Gelähmt und vollkommen unfähig, sich zu rühren oder auch nur einen Mucks von sich zu geben, stand Emma da und wartete, hoffte, sie würde vorbei ziehen. Ihr Herz hielt an, als die Frau unmittelbar vor ihr stehen blieb, sich ihr zuwandte und ... sie ansah. Der Moment war vollkommen zeitlos. Es war, als zöge es sie in das Zentrum eines Sturmes hinein, denn nichts regte sich mehr in ihr. Da war ein völliges Vakuum, keine Spur eines Gedankens oder Gefühls, und auch die wirren Bilder, die sie sich genauso wenig erklären konnte wie alles andere, fielen auf einmal weg.
Sie wurden eins. Es gab keine Zeit mehr, keinen Ort, keinen Hinweis auf normalweltliche Realität, sondern nur noch das, was sie später in Ermangelung eines besseren Begriffs Kommunikation nennen würde. Dabei übermittelte sie ihr nicht viel, und doch war es unendlich bedeutungsvoll: Sie fragte nach Davy. Davy, fragte sie mitten in ihre Seele hinein, und Emma wusste nichts zu antworten, denn was hätte sie ihr auch sagen sollen? Sie wusste nicht, wer Davy war und warum sie nach ihm fragte. Sie wusste nur eines: dass sie in diesem Moment eins waren, dass es auch ihre eigene Frage, ihr eigenes Leid war. Und dass es aufhören musste.

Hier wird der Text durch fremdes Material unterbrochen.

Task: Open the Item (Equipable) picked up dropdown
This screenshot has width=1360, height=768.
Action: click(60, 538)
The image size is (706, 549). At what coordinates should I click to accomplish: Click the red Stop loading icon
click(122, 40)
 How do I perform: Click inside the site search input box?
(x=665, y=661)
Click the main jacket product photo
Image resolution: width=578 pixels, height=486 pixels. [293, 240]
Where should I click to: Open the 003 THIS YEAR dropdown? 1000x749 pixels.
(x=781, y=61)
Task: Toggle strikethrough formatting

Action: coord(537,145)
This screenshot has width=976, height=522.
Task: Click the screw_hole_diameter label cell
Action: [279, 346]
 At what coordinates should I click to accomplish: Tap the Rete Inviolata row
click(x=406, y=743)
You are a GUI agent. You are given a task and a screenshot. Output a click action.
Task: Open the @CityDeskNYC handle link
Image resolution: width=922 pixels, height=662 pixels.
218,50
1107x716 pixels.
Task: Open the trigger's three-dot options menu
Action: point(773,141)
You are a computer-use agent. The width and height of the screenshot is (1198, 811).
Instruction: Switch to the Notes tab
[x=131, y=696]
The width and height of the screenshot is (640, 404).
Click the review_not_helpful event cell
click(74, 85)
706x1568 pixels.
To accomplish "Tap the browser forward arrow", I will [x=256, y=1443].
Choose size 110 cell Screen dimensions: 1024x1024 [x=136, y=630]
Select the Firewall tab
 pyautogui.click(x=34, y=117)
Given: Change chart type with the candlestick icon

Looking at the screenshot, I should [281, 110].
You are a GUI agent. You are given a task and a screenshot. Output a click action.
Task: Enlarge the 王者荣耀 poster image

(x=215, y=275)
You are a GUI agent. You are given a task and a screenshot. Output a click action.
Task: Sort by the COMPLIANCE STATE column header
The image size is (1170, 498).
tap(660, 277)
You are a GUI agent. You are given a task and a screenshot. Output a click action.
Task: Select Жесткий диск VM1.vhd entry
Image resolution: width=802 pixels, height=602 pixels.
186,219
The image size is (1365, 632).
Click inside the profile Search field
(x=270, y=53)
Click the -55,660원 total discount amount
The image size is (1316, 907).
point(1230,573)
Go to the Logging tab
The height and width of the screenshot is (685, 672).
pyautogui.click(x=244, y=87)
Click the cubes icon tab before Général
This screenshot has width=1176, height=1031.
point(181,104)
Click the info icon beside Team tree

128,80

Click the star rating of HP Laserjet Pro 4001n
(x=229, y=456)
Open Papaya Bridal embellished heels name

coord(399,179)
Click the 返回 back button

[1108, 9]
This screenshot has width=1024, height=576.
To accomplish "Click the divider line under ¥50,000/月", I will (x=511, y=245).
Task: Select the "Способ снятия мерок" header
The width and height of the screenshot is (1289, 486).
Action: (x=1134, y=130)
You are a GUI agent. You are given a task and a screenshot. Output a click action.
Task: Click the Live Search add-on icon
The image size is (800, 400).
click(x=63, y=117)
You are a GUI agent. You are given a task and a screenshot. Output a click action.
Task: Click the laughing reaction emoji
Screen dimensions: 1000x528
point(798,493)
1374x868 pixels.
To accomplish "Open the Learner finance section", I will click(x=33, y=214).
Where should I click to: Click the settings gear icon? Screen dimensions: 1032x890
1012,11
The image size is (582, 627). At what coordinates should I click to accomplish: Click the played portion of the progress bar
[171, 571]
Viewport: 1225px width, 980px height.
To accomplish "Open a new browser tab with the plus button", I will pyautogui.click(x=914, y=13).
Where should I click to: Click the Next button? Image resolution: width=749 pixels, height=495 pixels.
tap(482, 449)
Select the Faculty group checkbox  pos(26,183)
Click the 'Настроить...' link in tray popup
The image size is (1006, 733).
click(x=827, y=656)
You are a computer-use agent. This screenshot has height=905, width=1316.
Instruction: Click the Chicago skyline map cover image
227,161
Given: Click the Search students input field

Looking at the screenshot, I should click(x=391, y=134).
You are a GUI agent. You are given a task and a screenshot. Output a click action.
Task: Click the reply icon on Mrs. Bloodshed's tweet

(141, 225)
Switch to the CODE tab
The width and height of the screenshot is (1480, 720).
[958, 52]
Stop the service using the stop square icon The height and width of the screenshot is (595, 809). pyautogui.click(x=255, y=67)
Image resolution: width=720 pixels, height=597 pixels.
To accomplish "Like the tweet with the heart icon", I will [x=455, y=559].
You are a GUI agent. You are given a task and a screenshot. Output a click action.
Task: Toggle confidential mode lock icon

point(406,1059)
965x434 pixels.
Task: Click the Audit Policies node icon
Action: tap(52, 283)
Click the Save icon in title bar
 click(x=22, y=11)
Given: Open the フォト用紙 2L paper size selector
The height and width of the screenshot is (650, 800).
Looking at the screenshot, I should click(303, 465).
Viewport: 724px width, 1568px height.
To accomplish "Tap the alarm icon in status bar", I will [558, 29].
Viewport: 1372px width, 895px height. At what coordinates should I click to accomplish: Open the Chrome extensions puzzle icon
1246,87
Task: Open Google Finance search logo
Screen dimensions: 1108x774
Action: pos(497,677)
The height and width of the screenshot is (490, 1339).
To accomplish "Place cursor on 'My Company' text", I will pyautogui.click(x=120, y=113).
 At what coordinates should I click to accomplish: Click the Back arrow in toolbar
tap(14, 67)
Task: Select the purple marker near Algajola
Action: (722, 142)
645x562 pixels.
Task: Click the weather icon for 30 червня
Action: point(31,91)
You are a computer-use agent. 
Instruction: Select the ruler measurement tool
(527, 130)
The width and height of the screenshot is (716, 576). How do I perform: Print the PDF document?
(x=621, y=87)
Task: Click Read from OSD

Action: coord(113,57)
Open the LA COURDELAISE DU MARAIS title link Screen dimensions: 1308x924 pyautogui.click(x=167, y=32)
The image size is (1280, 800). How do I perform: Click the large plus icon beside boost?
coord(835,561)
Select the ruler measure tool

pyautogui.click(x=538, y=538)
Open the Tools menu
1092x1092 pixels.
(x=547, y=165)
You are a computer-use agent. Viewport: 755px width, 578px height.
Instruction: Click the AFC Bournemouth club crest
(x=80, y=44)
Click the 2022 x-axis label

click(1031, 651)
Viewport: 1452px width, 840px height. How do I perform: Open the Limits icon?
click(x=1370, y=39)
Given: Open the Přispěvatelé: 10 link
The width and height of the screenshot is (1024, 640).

Noch während sie einander anstarrten, wachte sie langsam aus ihrem leeren Zustand auf. Der Wind raunte in den Wipfeln, hinter sich, in der Ferne, hörte sie Myrna mit Shay schimpfen, er solle mit seinen Stiefeln den Gesindeeingang nehmen und sich die Hose abklopfen. Sie hatte sich geirrt, er war nicht im Busch gewesen. Und wenn sie gedacht hatte, die Frau würde ihr ins Gesicht blicken, so war auch das ein Irrtum, sie erkannte es jetzt. Denn ihr Blick ging durch sie hindurch. Und durch das Schmiedeeisen hinter ihrem Rücken. Sie sah direkt zum Haus hinüber. Und als Emma blinzeln musste und endlich wieder atmete - als sie beide Hände über ihrem Herzen auf die Jacke presste, die Augen schloss und sie wieder öffnete, da war sie ... verschwunden.
Eilig raffte sie die Decke vom Boden hoch, drängte sich am Torflügel vorbei und stolperte auf tauben Beinen in den Hof hinein. Verwirrt und zutiefst erschrocken wandte sie sich noch einmal um, wollte sicher gehen, das sie ihr nicht folgte. Aber da war nichts mehr. Ihre schmale Gestalt war fort, verschluckt von Nebel und Dunkelheit.